Crawford described the ups and downs of battle during his experience in Vietnam.
“It’s so sporadic over there,” he said. “There are days where nothing ever happens. You get bored, tired and fed up. Then, all of a sudden, all hell breaks loose.”
That said, Crawford said he had a good life in the military, noting that soldiers would look after each other.
“We take care of each other,” he said, “If somebody gets too — whatever you do over there — the other guys make sure you’re going to be OK.”
Crawford remembers June 30, 1969, well. That’s when he returned to Sherwood after serving his tour of duty and was reunited with his family.
Upon arriving home, Crawford had to figure out life after the military.
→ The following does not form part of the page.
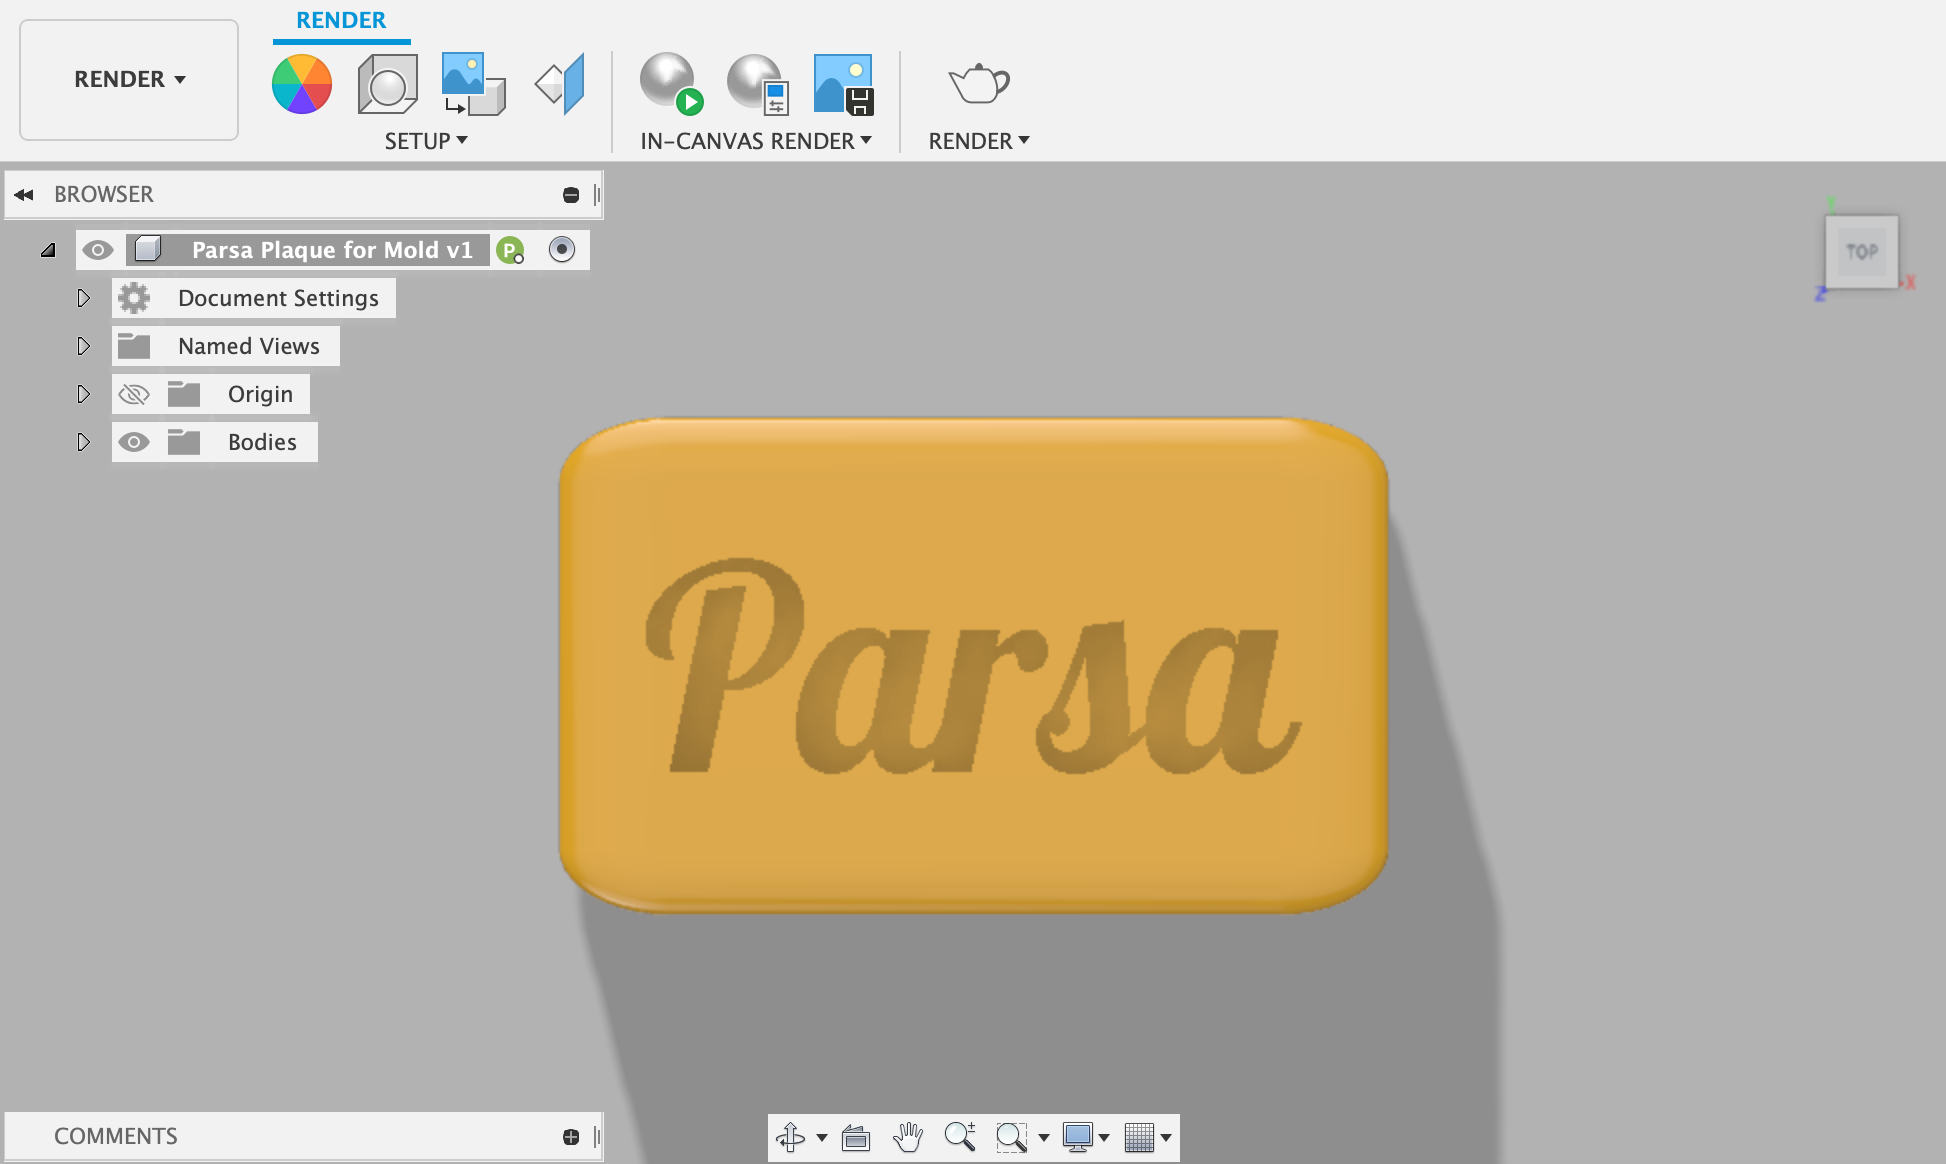This screenshot has height=1164, width=1946.
Task: Toggle visibility of Bodies folder
Action: (x=134, y=441)
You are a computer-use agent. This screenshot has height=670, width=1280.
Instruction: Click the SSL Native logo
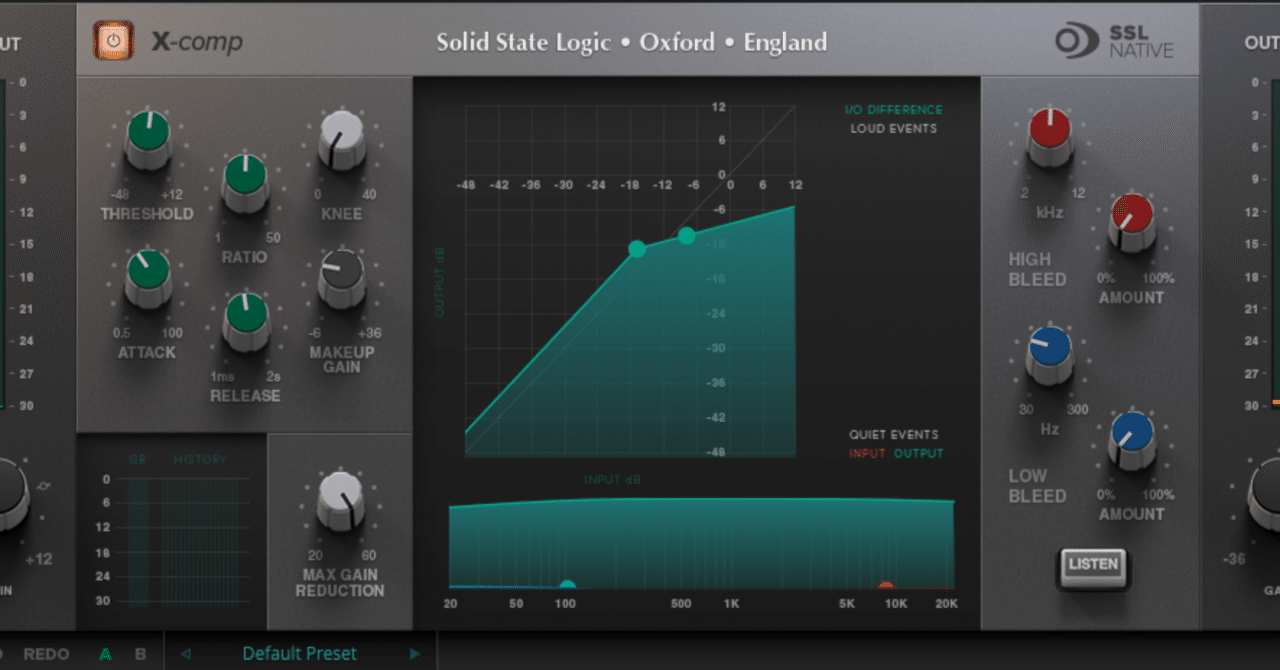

He recalled that he found himself “pumping gas up at the Chevron station at Six Corners in Sherwood,” as well as other gas stations in the area.
Crawford added, “I think I pumped gas at about every place there is.”
He worked for several years at Pettibone Mercury, a forklift business. After spending some time in California and Colorado, Crawford moved back to familiar surroundings in Sherwood.
Today, Crawford enjoys hobnobbing with fellow veterans at the American Legion Argonne Post 56.
Crawford’s simple advice to a young man or woman thinking about joining the armed services and perhaps learning a skill there: “Get into what you enjoy.”
For Crawford, being a mechanic is what he enjoys.
“I’ve always been a mechanic. I’ve always been good at mechanics,” he said — noting, however, “In the infantry unit, you’re infantry first and a mechanic second.”